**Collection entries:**

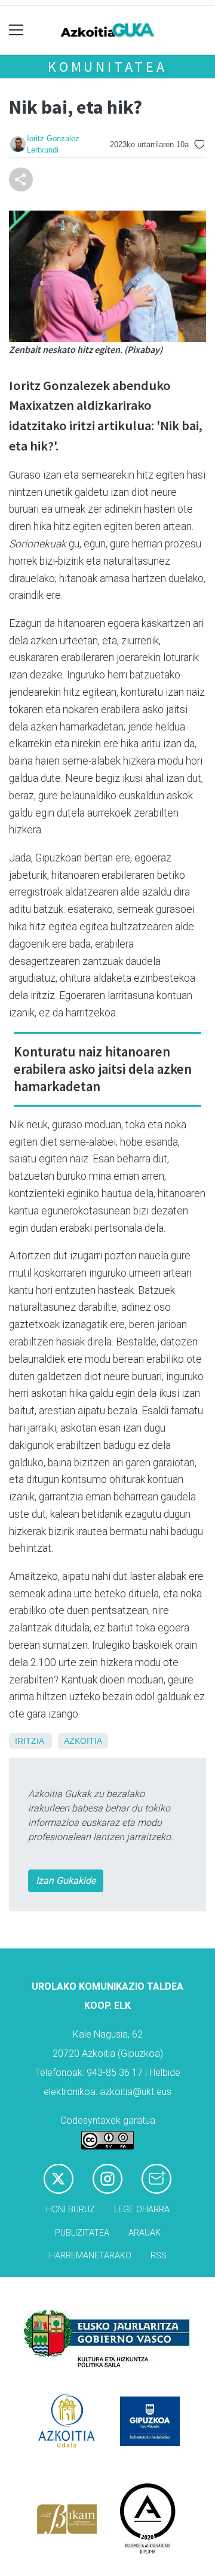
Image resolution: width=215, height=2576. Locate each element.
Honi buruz (70, 2209)
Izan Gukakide (66, 1880)
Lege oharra (142, 2209)
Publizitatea (82, 2233)
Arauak (144, 2233)
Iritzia (29, 1741)
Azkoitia (83, 1741)
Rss (158, 2256)
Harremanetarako (90, 2256)
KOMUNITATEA (107, 66)
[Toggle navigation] (16, 30)
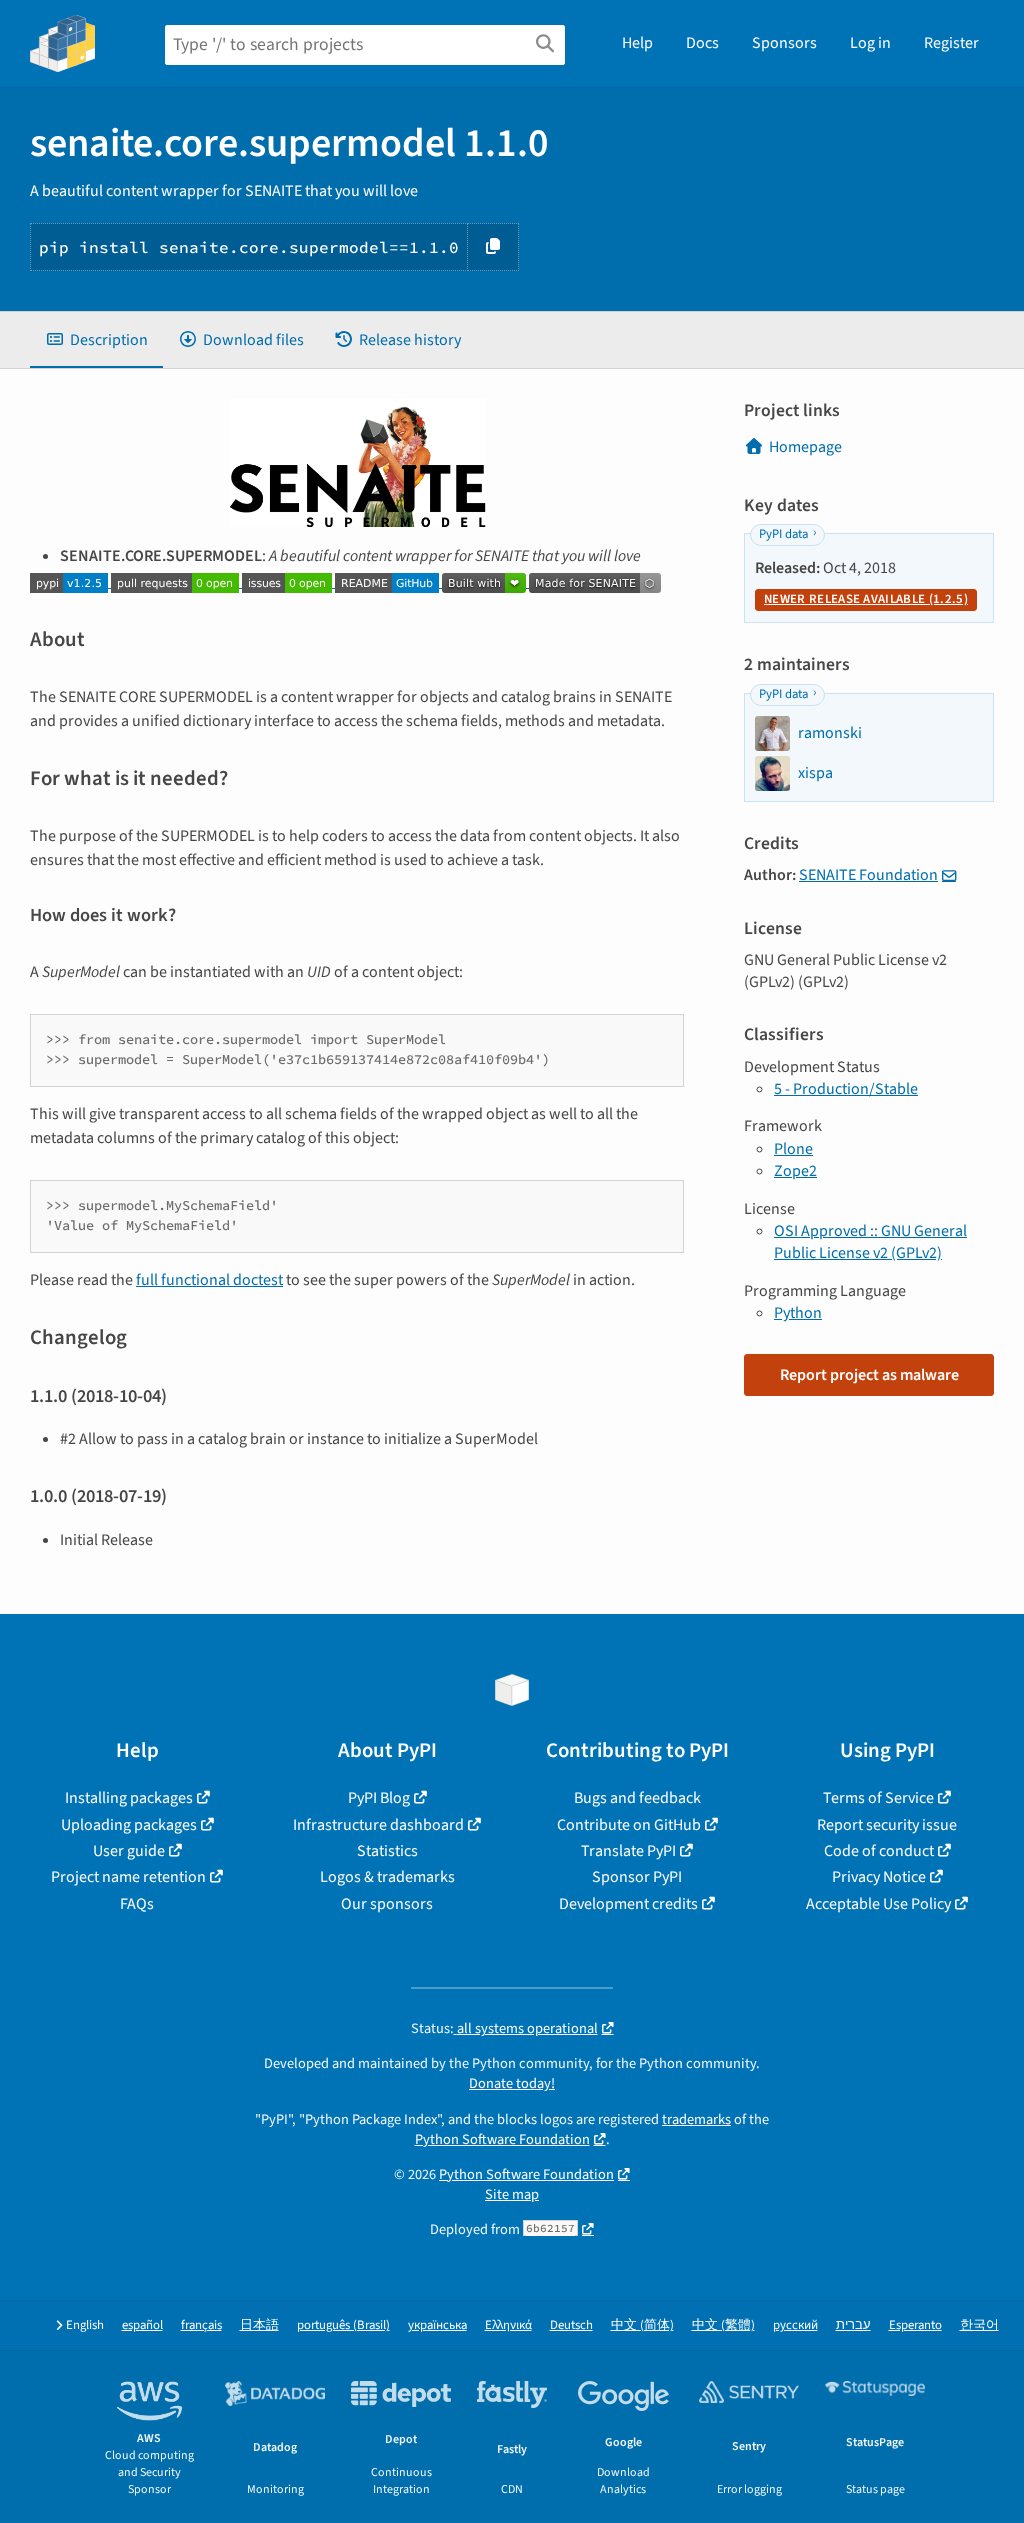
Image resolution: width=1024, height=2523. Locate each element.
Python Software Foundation (502, 2139)
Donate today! (512, 2083)
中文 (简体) (642, 2325)
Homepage (805, 447)
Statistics (387, 1851)
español (142, 2325)
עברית (853, 2325)
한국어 (979, 2325)
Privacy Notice (879, 1877)
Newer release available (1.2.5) (866, 599)
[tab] (96, 340)
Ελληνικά (508, 2325)
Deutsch (571, 2325)
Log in (870, 43)
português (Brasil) (343, 2325)
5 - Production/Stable (846, 1089)
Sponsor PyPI (637, 1877)
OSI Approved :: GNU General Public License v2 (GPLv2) (870, 1242)
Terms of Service (878, 1798)
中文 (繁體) (723, 2325)
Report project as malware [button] (869, 1375)
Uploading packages (129, 1825)
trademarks (696, 2119)
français (201, 2325)
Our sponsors (387, 1904)
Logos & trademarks (387, 1877)
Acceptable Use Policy (878, 1904)
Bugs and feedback (637, 1798)
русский (795, 2325)
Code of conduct (879, 1851)
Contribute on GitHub (629, 1825)
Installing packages (129, 1798)
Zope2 (795, 1171)
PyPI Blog (379, 1798)
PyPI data (783, 534)
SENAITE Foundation (868, 875)
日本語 (259, 2325)
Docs (702, 43)
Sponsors (784, 43)
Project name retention (128, 1877)
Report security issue (887, 1825)
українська (437, 2325)
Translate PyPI (628, 1851)
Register (951, 43)
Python (798, 1313)
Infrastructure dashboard (378, 1825)
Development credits (628, 1904)
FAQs (137, 1904)
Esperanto (915, 2325)
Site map (512, 2194)
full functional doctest (209, 1280)
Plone (793, 1149)
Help (637, 43)
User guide (129, 1851)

**TO DO:** Exactly reproduce the lines that run from the line with "Report project as" through the last line of the records, inclusive.

**RESULT:**
Report project as malware [button] (869, 1375)
Uploading packages (129, 1825)
trademarks (696, 2119)
français (201, 2325)
Our sponsors (387, 1904)
Logos & trademarks (387, 1877)
Acceptable Use Policy (878, 1904)
Bugs and feedback (637, 1798)
русский (795, 2325)
Code of conduct (879, 1851)
Contribute on GitHub (629, 1825)
Installing packages (129, 1798)
Zope2 (795, 1171)
PyPI Blog (379, 1798)
PyPI data (783, 534)
SENAITE Foundation (868, 875)
日本語 (259, 2325)
Docs (702, 43)
Sponsors (784, 43)
Project name retention (128, 1877)
Report security issue (887, 1825)
українська (437, 2325)
Translate PyPI (628, 1851)
Register (951, 43)
Python (798, 1313)
Infrastructure dashboard (378, 1825)
Development credits (628, 1904)
FAQs (137, 1904)
Esperanto (915, 2325)
Site map (512, 2194)
full functional doctest (209, 1280)
Plone (793, 1149)
Help (637, 43)
User guide (129, 1851)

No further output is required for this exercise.